『GODZILLA 怪獣黙示録』これは"読むファイナルウォーズ"だ!

GODZILLA 怪獣黙示録 (角川文庫)



史上初となるアニメゴジラ。その前日譚として『GODZILLA 怪獣黙示録』が小説として発売された。発売から少し遅れたが読了したところ、なんともやりたい放題の作品で困惑しっぱなし…。

まさに読む『ファイナルウォーズ』


怪獣がわんさか登場し街を破壊する。その様子を市民、兵士などへのインタビュー形式でまとめている。
宇宙人との邂逅…。エクシフとビルサルドがどのような種族なのかが記されているので映画を観る前に得ておきたい情報が多く盛り込まれているが、内容はあってないようなもの。怪獣の出現により世界がどうなったのか、人類はゴジラはどう対峙したのか…。ただそれだけを描いたたんぱくな内容。

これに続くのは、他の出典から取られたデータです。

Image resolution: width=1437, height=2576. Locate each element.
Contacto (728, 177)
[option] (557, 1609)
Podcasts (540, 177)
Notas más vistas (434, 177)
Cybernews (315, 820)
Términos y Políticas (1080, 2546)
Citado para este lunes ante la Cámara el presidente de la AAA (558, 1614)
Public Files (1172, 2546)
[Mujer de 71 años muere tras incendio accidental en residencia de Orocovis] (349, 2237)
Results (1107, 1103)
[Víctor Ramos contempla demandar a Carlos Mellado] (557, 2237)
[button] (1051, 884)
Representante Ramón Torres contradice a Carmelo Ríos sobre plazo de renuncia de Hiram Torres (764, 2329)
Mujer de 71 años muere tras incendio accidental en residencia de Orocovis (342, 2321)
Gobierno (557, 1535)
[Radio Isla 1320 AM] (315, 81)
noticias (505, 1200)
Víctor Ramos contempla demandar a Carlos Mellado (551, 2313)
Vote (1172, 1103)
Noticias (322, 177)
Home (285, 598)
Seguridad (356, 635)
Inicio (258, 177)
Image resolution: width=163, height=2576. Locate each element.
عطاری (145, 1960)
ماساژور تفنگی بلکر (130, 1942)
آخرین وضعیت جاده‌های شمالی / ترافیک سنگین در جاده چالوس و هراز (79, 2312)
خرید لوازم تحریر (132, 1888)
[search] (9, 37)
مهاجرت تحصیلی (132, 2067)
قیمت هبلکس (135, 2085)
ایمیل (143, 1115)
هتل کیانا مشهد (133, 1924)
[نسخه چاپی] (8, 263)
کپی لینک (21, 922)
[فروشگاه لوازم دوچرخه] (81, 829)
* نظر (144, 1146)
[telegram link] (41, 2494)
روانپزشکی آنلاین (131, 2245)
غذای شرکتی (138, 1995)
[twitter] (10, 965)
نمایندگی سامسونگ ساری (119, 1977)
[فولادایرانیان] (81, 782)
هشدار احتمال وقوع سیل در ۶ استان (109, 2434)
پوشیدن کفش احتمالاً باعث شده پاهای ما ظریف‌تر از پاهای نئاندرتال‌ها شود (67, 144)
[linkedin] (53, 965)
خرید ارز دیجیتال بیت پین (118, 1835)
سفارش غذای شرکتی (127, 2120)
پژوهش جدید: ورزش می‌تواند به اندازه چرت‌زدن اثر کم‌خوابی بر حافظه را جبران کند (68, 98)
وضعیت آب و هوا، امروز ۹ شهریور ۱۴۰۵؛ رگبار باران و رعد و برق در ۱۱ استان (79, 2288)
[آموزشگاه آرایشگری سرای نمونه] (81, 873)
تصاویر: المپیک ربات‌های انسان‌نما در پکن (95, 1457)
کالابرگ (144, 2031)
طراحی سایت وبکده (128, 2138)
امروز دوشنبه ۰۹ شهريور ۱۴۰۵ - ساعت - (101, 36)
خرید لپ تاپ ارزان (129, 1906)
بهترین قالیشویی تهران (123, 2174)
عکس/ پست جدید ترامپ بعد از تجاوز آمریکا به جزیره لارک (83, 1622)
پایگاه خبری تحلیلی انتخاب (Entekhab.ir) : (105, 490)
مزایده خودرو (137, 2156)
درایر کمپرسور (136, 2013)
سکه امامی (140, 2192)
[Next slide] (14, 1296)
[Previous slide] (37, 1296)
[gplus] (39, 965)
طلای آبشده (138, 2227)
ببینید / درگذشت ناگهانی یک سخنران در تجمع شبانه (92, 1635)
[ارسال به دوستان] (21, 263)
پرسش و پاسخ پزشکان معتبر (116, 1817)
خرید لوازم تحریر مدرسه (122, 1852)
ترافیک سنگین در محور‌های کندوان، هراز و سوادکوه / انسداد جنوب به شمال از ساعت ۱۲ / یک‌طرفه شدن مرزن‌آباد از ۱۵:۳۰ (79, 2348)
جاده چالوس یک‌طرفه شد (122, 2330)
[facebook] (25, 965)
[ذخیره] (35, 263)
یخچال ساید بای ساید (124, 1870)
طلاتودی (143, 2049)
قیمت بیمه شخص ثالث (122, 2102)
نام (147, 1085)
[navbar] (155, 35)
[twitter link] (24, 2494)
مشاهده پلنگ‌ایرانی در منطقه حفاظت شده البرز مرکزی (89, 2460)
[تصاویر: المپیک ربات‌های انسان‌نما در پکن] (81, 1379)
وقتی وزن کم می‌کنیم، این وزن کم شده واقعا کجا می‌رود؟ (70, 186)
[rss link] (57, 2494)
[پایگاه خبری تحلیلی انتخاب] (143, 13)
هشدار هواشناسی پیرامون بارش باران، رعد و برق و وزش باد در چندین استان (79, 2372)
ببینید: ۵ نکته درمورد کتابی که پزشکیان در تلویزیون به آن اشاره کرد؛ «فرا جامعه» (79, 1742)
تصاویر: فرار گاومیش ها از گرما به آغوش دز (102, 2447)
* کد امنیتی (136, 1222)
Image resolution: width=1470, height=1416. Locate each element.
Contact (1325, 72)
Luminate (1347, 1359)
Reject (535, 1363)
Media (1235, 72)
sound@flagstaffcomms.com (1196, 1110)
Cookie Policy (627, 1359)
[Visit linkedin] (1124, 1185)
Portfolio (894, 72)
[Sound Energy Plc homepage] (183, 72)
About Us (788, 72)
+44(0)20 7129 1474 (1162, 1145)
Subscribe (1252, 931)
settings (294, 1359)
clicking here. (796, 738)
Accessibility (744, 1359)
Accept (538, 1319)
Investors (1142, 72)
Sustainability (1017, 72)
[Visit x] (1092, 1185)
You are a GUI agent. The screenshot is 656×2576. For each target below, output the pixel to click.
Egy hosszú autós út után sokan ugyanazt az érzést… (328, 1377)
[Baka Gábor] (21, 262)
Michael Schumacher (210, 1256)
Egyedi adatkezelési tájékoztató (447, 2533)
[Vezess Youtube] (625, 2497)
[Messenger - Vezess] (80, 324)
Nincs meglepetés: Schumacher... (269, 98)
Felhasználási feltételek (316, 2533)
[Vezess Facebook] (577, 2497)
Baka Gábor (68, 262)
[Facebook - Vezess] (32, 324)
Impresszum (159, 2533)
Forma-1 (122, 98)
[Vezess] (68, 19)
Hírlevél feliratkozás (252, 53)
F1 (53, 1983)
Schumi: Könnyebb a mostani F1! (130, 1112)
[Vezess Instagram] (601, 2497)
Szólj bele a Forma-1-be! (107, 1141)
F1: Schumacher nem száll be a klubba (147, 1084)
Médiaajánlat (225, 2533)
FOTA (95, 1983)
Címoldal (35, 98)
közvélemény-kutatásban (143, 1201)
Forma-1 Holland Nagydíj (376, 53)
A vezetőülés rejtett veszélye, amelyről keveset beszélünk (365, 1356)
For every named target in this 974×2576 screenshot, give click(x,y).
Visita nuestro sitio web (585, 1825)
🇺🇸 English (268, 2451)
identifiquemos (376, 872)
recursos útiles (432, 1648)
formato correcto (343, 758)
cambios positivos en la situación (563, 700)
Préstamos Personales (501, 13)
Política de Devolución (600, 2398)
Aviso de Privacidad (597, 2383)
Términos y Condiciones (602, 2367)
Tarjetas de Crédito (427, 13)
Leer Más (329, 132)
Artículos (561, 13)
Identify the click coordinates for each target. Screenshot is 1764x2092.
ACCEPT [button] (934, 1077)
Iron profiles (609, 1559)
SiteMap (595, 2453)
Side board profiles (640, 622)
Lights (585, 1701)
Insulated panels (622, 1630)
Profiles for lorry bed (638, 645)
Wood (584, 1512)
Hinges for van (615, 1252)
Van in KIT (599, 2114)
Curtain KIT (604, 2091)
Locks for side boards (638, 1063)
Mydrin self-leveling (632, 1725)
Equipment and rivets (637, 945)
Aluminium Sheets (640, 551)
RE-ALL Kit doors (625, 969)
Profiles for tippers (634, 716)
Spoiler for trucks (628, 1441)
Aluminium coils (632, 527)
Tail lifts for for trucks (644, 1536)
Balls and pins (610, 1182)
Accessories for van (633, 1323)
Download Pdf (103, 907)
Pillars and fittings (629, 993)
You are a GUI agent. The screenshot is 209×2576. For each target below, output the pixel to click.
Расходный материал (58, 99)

怪獣の量、スケール感は2004年公開の『ゴジラファイナルウォーズ』を思わずにはいられない。
人類が地球を去るまでを描いた敗北の歴史を回想していくのだが、そこにはカマキラス、ゴロザウルス、果てにはグリホンまでが登場する。一瞬頭にはてなが浮かんできそうなドがつくほどのマイナー東宝怪獣まで飛び出してくるのは驚くしかない。

怪獣だけではない。潜水艦轟天やスーパーXまでも登場する。世界を怪獣から解放するために人類が一つとなり、とうとうGフォースも作ってしまう。やりすぎである。

ハチャメチャ、やりたい放題。怪獣の強大凶暴さがたっぷりと描かれ、そして人類の強さも果てしなくロマンめいて描かれている。
全世界を舞台に繰り広げられる怪獣戦争。まさに読むファイナルウォーズと言うしかない。

ニヤニヤさせられるがどこかもどかしい
東宝特撮に自信のある方は自然と笑みがこぼれる。そんな小ネタが満載。
文章にすら仕掛けがあり、ページをめくる手は止まらなくなる。

しかし、怪獣達がオリジナルとはどこか違う印象を受ける。ただ凶暴な巨大生物として描かれているだけのように思えてしまうのだ。
そこが残念に感じる。ここまでスケール感を拡大しておきながら、怪獣がどこか残念な扱い。とにかくマイナーな奴を出しておけばいい、という考えが透けて見えてしまいどこか作品に乗れない…。そんなぞんざいさを感じてしまった。

なんだかもどかしい。もっと怪獣をしっかりと扱ってくれれば…と思う。しかし、ゴジラを引き立てるためには仕方がないのかもしれない…。

もどかしさは残るが映画を観る前には目を通す必要がある。読むファイナルウォーズこと『怪獣黙示録』は必見だ。